# stalling in water



## dirtydog (Nov 11, 2009)

my brute is stock except the transmission snorkels . when doing water wheelies when i get the back end down under the water it will bog and shut off . dont know if im missing a vaccum line or what. anybody had this problem? again 07 brute 750 carb.


----------



## NMKawierider (Apr 11, 2009)

That's the perfect angle for water to flow over the upper splash guard and be sucked in at the carb vent that's just on the other side between it and the airbox. Taped the hole up on mine and it stopped. Here is a pic if it.


----------



## dirtydog (Nov 11, 2009)

see this place is where its at. gotta ride on sun i appreciate the help


----------



## dirtydog (Nov 11, 2009)

thanks for the help if you get two responses its cause im still learning how to nav. thanks again for the help


----------



## Polaris425 (Dec 16, 2004)

Why on earth did you snorkel the cvt & not the airbox!?!?!? Both of you should full snorkel asap!! If you ride in any water at all, you will eventually regret not snorking.

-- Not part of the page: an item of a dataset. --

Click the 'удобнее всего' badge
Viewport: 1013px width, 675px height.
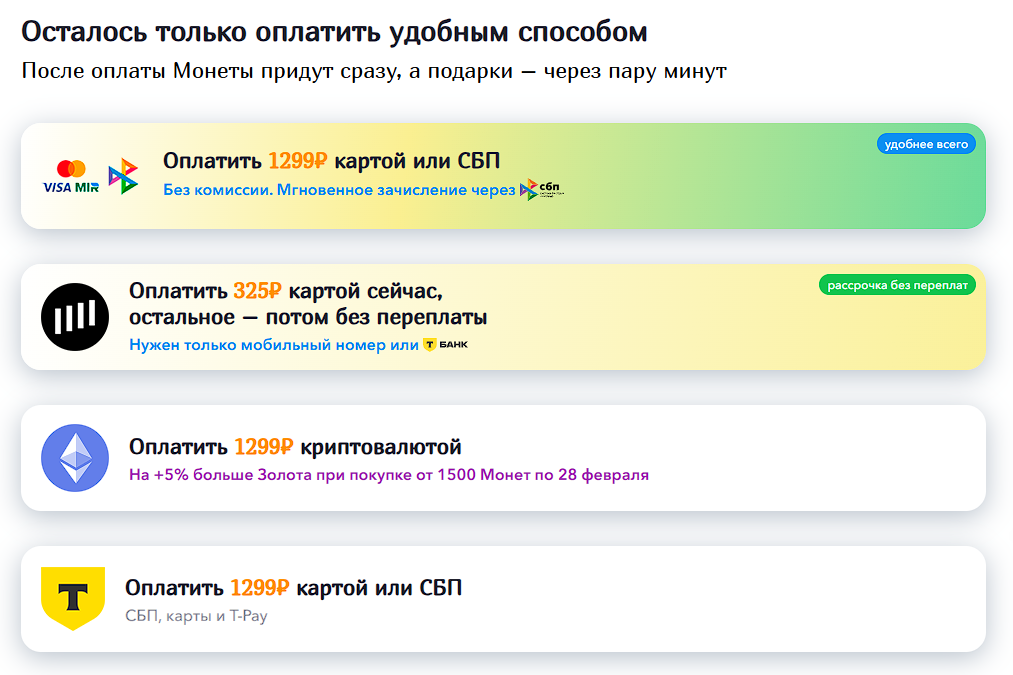926,144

And trust me, it won't be a cheap regret... $$$$

$80 at the hardware store, or several thousand for motor rebuild....


----------



## Polaris425 (Dec 16, 2004)

Oh, and nmkawi you need to atleast get a plastic T and fix that carb vent the right way. :rockn:


----------



## NMKawierider (Apr 11, 2009)

Polaris425 said:


> Oh, and nmkawi you need to atleast get a plastic T and fix that carb vent the right way. :rockn:


Naaa. Works fine...remember...I am in the DESERT! Ain't no water here! At best...in the mountains, it never get in over my floorboards.:thinking:


----------



## Polaris425 (Dec 16, 2004)

Ah... Well yeah you are probably ok then.


----------